Some of the more mixed reviews point to this as a cheat. Once we accept that the Babadook may in fact be imagined by Sam and Amelia, what's there to be afraid of? And yet, isn't that what's to be afraid of most? Maybe the Babadook is real. Maybe it isn't. That's your prerogative. The effects are certainly real, though. The family's resulting screams and panic and breathless dives beneath the covers are all there. Now take that and think about the one base fear that drives everything from hot teenagers getting hacked by Leatherface to the classic dream where someone chases you, but your legs can't move: inability to escape.
Making the Babadook a real thing makes it something we can theoretically understand, but it also becomes a thing we can theoretically defeat. Keeping it a figment of Sam and Amelia's imaginations, though?

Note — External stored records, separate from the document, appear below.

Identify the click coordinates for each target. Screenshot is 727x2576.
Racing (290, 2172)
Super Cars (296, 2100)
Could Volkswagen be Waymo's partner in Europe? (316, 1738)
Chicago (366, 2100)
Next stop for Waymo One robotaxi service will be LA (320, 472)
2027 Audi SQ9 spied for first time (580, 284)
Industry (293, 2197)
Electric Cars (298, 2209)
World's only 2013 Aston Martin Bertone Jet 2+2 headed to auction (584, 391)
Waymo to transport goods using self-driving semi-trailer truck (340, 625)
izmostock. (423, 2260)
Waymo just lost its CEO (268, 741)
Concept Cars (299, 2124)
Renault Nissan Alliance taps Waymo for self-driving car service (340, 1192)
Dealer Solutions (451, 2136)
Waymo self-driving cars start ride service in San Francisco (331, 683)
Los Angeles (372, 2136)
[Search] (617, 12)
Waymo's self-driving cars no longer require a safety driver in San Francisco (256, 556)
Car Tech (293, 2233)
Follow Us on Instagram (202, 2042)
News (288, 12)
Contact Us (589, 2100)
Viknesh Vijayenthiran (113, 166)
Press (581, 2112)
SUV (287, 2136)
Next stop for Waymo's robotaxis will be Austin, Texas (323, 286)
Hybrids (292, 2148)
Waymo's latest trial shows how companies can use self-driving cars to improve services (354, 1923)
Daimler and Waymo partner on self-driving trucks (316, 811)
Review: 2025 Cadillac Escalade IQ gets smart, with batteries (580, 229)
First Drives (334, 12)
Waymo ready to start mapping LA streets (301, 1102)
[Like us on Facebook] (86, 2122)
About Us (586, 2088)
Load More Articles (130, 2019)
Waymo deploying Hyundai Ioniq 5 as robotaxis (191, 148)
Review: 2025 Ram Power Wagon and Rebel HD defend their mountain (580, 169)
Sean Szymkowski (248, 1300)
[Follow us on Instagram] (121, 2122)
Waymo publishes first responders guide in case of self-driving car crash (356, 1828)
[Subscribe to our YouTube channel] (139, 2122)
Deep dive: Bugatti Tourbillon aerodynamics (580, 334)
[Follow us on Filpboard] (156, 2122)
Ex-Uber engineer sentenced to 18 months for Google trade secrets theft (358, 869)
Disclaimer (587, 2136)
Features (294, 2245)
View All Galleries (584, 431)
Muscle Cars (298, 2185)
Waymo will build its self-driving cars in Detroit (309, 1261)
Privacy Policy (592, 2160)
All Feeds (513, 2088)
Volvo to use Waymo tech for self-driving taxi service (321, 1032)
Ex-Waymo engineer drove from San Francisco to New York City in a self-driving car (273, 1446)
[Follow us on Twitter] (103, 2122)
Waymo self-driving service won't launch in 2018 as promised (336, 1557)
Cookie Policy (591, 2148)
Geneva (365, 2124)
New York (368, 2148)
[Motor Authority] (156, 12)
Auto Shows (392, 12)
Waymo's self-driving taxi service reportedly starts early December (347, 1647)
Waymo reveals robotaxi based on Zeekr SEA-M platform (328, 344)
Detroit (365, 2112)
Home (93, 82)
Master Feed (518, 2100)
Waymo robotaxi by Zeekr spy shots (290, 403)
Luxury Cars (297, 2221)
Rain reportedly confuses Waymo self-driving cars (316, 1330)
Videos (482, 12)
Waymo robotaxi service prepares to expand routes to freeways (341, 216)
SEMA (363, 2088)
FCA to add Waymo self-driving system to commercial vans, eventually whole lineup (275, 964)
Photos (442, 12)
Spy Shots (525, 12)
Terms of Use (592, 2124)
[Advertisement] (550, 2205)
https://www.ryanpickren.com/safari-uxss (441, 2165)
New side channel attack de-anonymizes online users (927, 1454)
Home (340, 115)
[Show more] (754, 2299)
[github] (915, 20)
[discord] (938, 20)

There ain't no escape from your own mind.
So strip away the perceived haunting from the surface, and whatta we got? What do the events of "The Babadook" look like from the
Rosencrantz and Guildenstern perspective? Why, something that strikes the heart of the child in all of us: a mother who hates her son and wants him dead. A mother who has had enough, who isn't a source of protection and safety anymore. And, for the parents out there, the idea that your one sacred charge on this earth - protect your offspring at all costs - can be brushed aside in favor of your most horrible instincts.
If there's one thing scarier than a monster in your house trying to kill you, it's the idea that you can't run to your own mother.
What an exercise in precise control "The Babadook" is. Anchored by two impeccable, intense performances from Davis and Wiseman that never quite let us know where we stand, it's less concerned about what goes bump in the night than the fact that what goes bump ain't going anywhere. And as a filmmaker, Kent allows her scares to build from within, starting with honestly realized characters and growing organically from there.
Your popcorn won't go flying. You'll remain still in your seat. But good luck conceiving tonight, folks.